Isn't your architecture exactly what the author is arguing against?

nurettin · on July 1, 2017

Because I use pub/sub instead of polling the database? I thought that was just common sense.

Terr_ · on June 30, 2017

Dealing with fairly low-volume stuff, my concern about using the database alone has to do with who owns what schema and how changes are managed.

Being able to send off a rich asynchronous message is nice because it means you do not need to have some co-owned table in a shared database that two different components are reading and writing from.

Or, worse, a widespread pattern of every service exposing a piece of its database to other services with an unsatisfying level of logging or control for what really happens.

woodrowbarlow · on June 30, 2017

not all databases require rigid schemas. a filesystem, for instance.

Terr_ · on July 1, 2017

I don't understand what distinction you're trying to raise.

My point is that a message-queue allows you decouple systems, whereas having two systems share the same database tables has its own kind of peril.

asmosoinio · on June 30, 2017

Money quote in my humble opinion:

> In practice, a message broker is a service that transforms network errors and machine failures into filled disks.

Terr_ · on July 1, 2017

Of course, the alternative before that may have been "any network error or machine error brings everything down".

When it's asychronous, it's easier to tolerate random errors or downtime, but the cost is that you have to store the message somewhere...

mavhc · on June 30, 2017

Expected story about 2001, was disappointed.

Good overview from my perspective of not knowing much about such systems.

cpeterso · on June 30, 2017

I was expecting a geometry puzzle about subdividing a 1:4:9 monolith into smaller 1:4:9 monoliths. :)

FigmentEngine · on June 30, 2017

just before the "l"

douche · on June 30, 2017

Hmm, I submitted this yesterday, but it got lost in the scrum.
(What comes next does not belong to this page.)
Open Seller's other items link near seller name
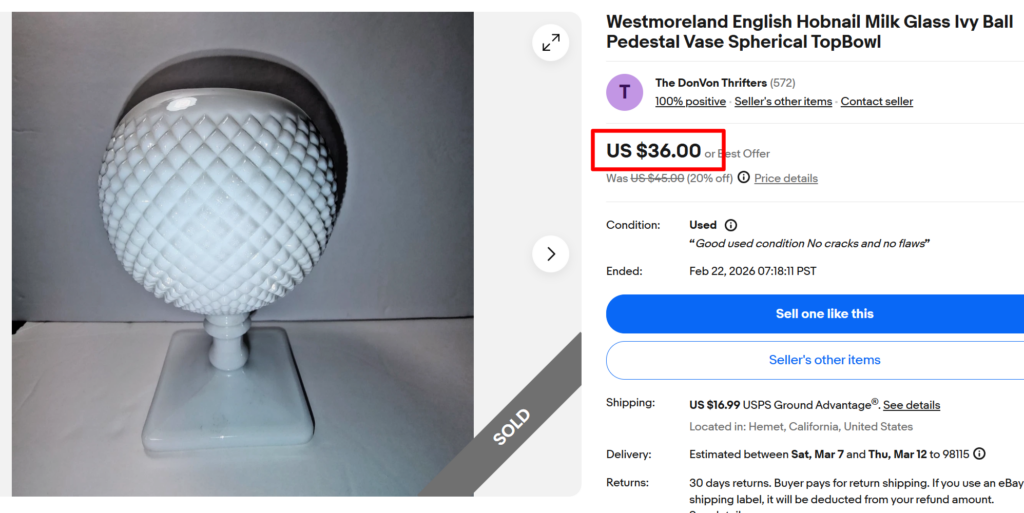Image resolution: width=1024 pixels, height=513 pixels. (x=783, y=101)
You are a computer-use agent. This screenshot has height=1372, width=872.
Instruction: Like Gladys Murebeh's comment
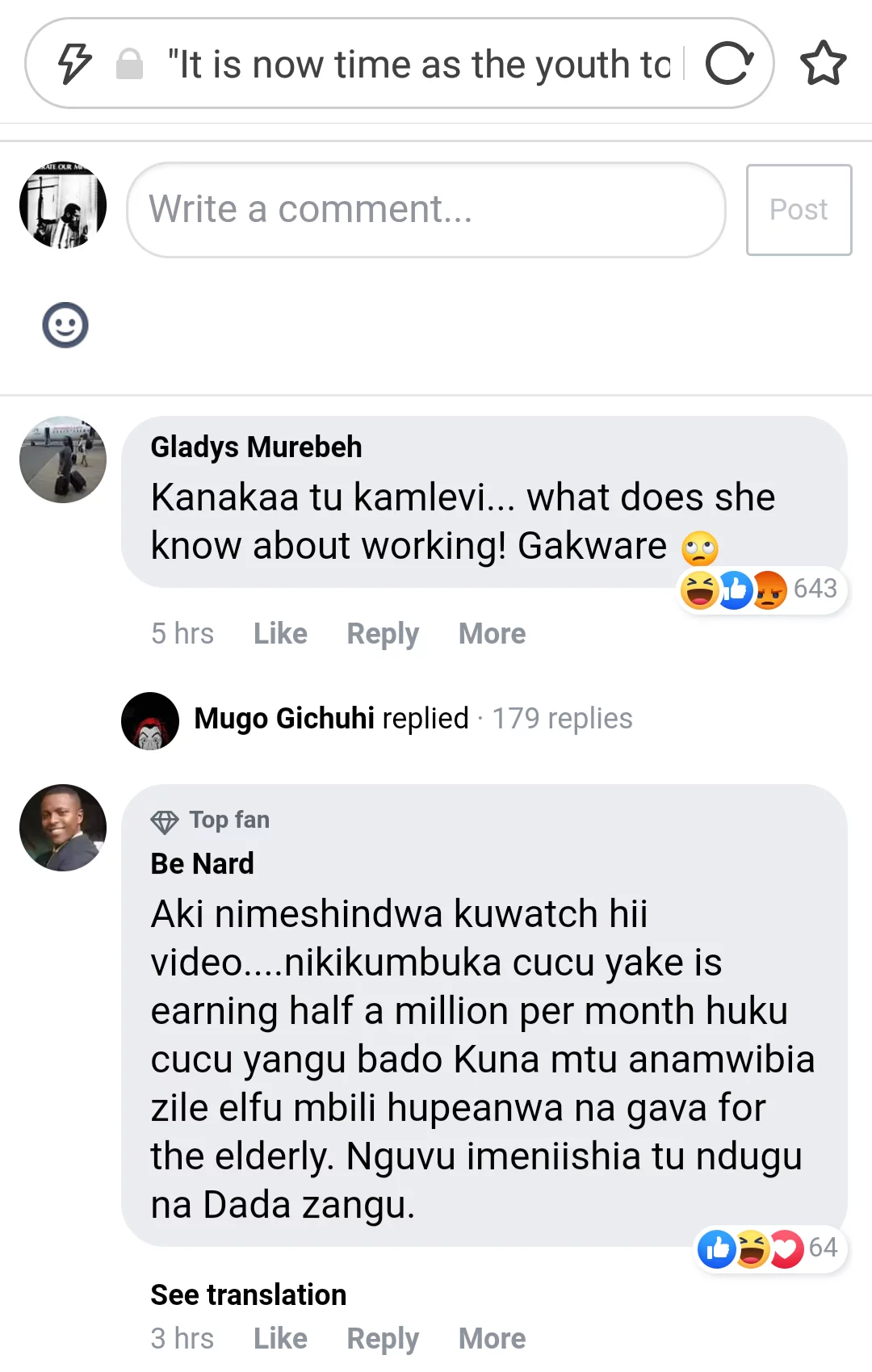(x=280, y=634)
It's always interesting to hear real reports from the trenches that aren't essentially ads for technology XYZ. I'm afraid that all too often, we make things more complicated for bad reasons; whether ignorance, chasing the latest trend, or resume-driven-development...

robertlagrant · on June 30, 2017

Message-oriented stuff has been around a long time, so I don't think it's a fad.

It's basically taking the concept of "integration" (or API) itself and creating a product for it, just as a database is a product for the concept of persistence. Thus just as not every application has to reinvent a database, with a messaging product not every product has to reinvent queueing up integration calls if the target system isn't available.

The article also mentions request-reply being "what you really want", I think that this is a) not true, as a lot of the time you can fire and forget, and b) when you need it the products generally provide a request-reply API on top of their lower-level APIs. No need to reinvent.

scaryclam · on June 30, 2017

I got the impression that the author didn't really want a message based system at all, but rather a request response system that they tried to impliment within a message broker. Of course that's going to create more headaches than it solves; it's the wrong solution.

Both message brokers and request-response code have their places in distributed systems, but they really need to learn when each is appropriate.

I agree, saying that request-reply is "what you really want" was kind of silly, especially after the opening paragraph that states "it depends".

ambicapter · on June 30, 2017

Can you elucidate the differences between message-broker and request-response use cases in your eyes?

marcosdumay · on June 30, 2017

In my eyes (where the GP makes perfect sense), a message broker is asynchronous, there's no implicit wait while your consumers work on our request. A request-response interface will stop the producer until the consumer is done.